I justify the time spent sky watching on the grounds that I need to make the most of this view. Doubtless the local landowner will get his way and one day build a sprawling housing estate here, this despite the fact the town has a Victorian drainage system that cannot cope with any more human effluent. Already, just to add an off-colour atmosphere to the scene, our sewage works is licensed to dump excess untreated waste into the stream which thence flows into the River Severn and through the World Heritage Site of the Ironbridge Gorge. This is clearly what is meant in England when certain politicians bang on about Victorian Values.  Sometimes I wonder how, as a nation, we can be so very smug about ourselves.

The poor drains of course add to the town’s flash flooding risk, and to replace them would cost many millions.
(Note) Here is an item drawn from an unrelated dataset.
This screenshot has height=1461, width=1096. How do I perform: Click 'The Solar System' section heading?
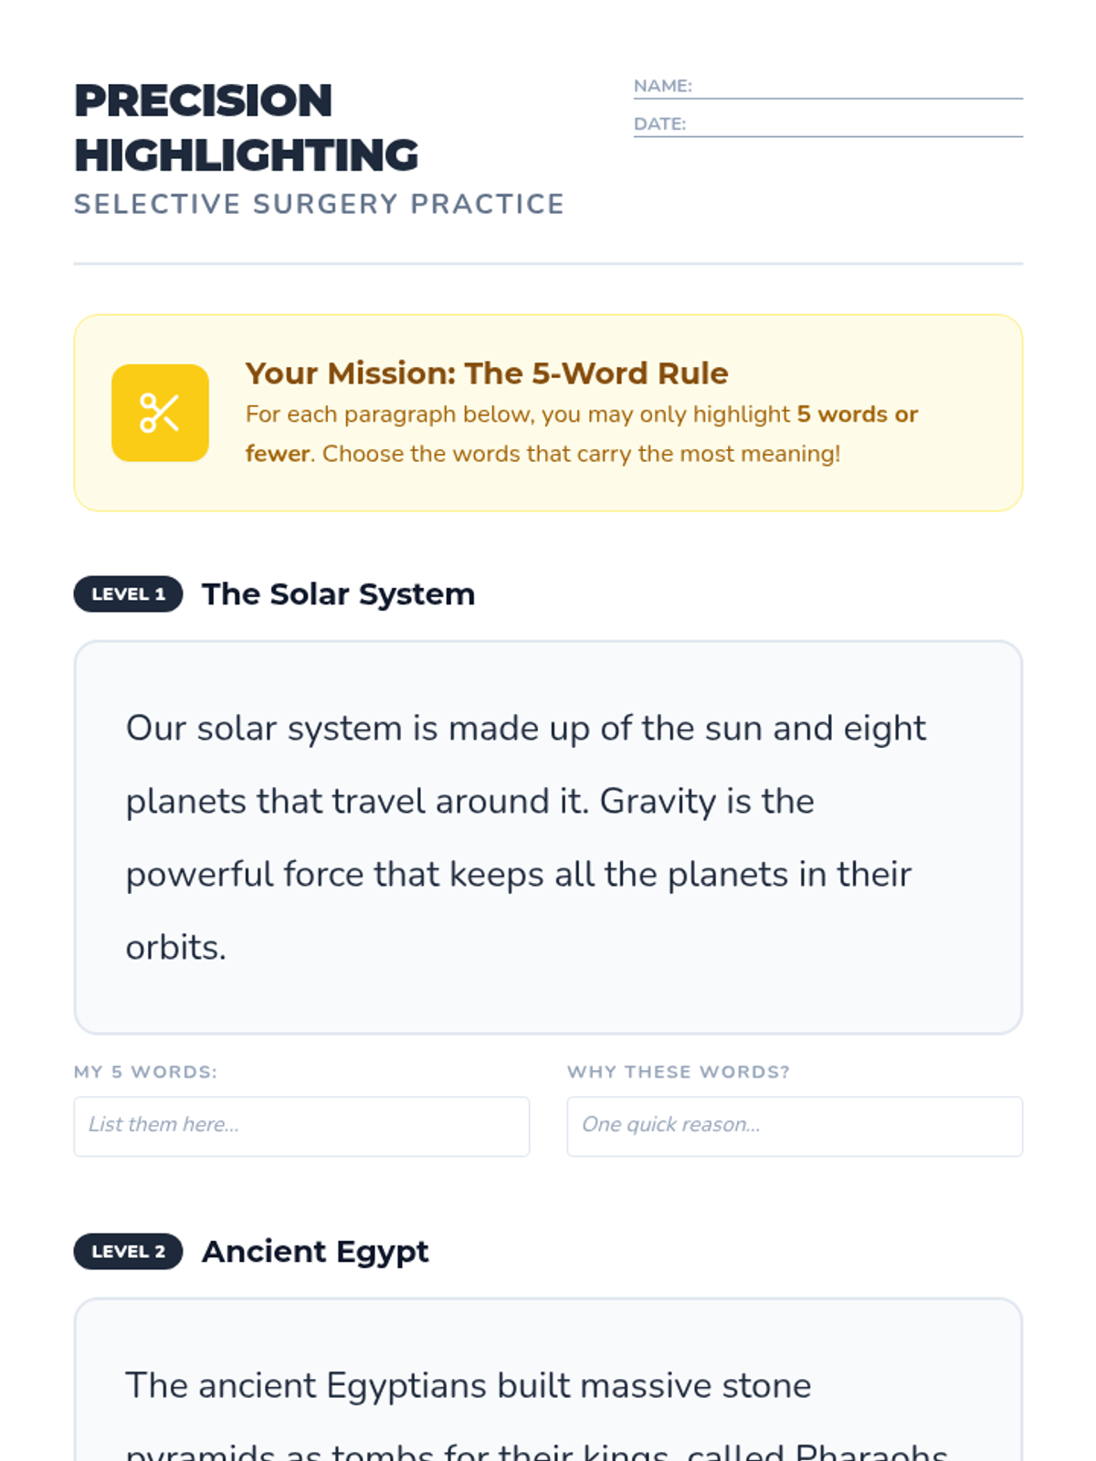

We do not appear to have a planning system in this country that says NO to development, even though there is insufficient infra-structure to support it. Developers of course pay a pro rata community levy on the number of houses built, but such amounts could not begin to cover the cost of the kind of remedial work that is necessary. When Wenlock’s population is less than 3,000, why would a water company spend 10 million pounds on such a venture?

The main problem is that the town sits in a hollow behind the summit of Wenlock Edge. The town centre is at the lowest point and thus one of the most vulnerable areas. In 2007 over fifty houses were damaged. Many afflicted families were still trying to restore their homes up to a year later. And while insurance cover may make good the bricks and mortar, it does not bring back the personal belongings that were lost, or quickly eradicate the memory of having a metre high flood rushing through your house.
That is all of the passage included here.